═══ Passage to read
Some of the traditional experimental techniques for detecting and identify magnetic order and dynamics in solid-state materials is neutron measurements as scattering and diffraction. The Néel temperature obtained for CoNb₂O₆ was 2.95 K with a transition to an ordered spin structure from the paramagnetic phase (PM).¹⁷ Furthermore, its magnetic phase diagram was again investigated, linking powder and single-crystal neutron diffraction, by Schärf,¹⁹ Heid,^17,18 Kobayashi and coworkers^15,16 and Sarvezuk et al.^6,20 Below 2.96 K Schärf¹⁹ described as a screw magnetic structure, with the y-axis as a screw axis, and a screw angle of 133°. Such behavior changes because of the temperature decrease. In later work, Heid et al.¹⁷ presented an incommensurate propagation vector, (0,k_y,0), for this system, which took place in a very specific temperature range between 2.95 and 1.95 K. The value of ky changes over the temperature and decreases from 0.37 to 0.5, respectively, this means: below 1.95 K a (0,1/2,0) commensurate propagation vector is used. We have in the past proposed a (0,1/2,0) and (1/2,±1/2,0) propagation vector for cobalt columbite at 2.5 K and an incommensurate magnetic structure (0,0.4,0) at a lower temperature, down to 1.4 K, and suggests a continuous evolution of this incommensurate propagation vector.⁶ 

On the other hand, investigations of NiNb₂O₆ compound present ordered magnetic structure, due to triangular coordination on the ab planes. This also leads to an unusual magnetic behavior influenced by a few different exchange couplings. Nickel columbite orders from the paramagnetic phase to an ordered spin structure at 5.7 K, the magnetic atomic structure for NiNb₂O₆ had been reinvestigated by Heid et al.,^17,21 who showed that NiNb₂O₆ exhibits antiferromagnetic order with a canted magnetic structure. They determined this nickel columbite compound had a magnetic structure with two propagation vectors (0,1/2,0) and (1/2,1/2,0), through the combination of magnetic measurements and neutron diffraction.
══════
# [Task instructions]
(A) In the passage on magnetic order in columbites, turn the paragraph beginning "On the other hand, investigations of NiNb₂O₆" into a short bulleted list that keeps its main facts.
(B) Answer these questions from the passage on magnetic order in columbites, one line each:
(i) What Néel temperature does it give for CoNb₂O₆?
(ii) What screw angle did Schärf describe?
(iii) At what temperature does nickel columbite order from the paramagnetic phase?
(C) Write the next few sentences of the passage on magnetic order in columbites, picking up after its final sentence.
═══ Information supplied
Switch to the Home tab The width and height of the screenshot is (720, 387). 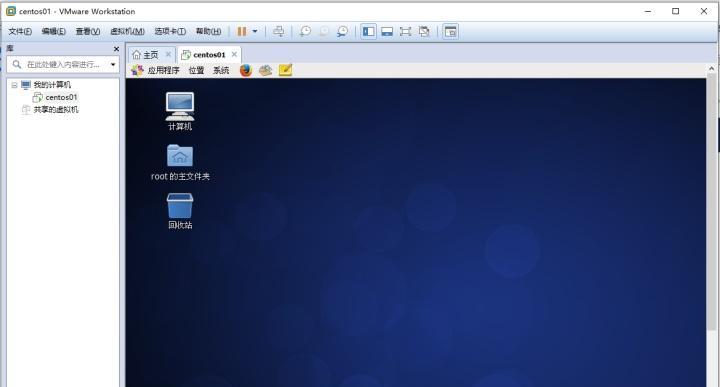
══════
# [Expected results]
(A)
- NiNb₂O₆ has an ordered magnetic structure caused by triangular coordination on the ab planes. This also produces unusual magnetic behavior shaped by several exchange couplings.
- Nickel columbite goes from the paramagnetic phase to an ordered spin structure at 5.7 K.
- Heid et al. reinvestigated its magnetic structure and showed antiferromagnetic order with a canted magnetic structure.
- Using magnetic measurements and neutron diffraction together, they found two propagation vectors: (0,1/2,0) and (1/2,1/2,0).

(B)
(i) 2.95 K
(ii) 133°
(iii) 5.7 K

(C)
Not long ago Munsie et al.^22,23 described NiNb₂O₆ with a new P4₂/n magnetic structure with propagation vector (1/2,1/2,1/2), showing that there is still much to investigate in this system. Compilation results obtained for magnetic structures of CoNb₂O₆ and NiNb₂O₆ are presented in Table I.

Here, we present a compilation of magnetic properties for Co_0.4Ni_0.6Nb₂O₆ by combining magnetic susceptibility, specific heat, and neutron diffraction studies, in this spin-chain compound, in order to reveal the magnetic structure present at low temperature.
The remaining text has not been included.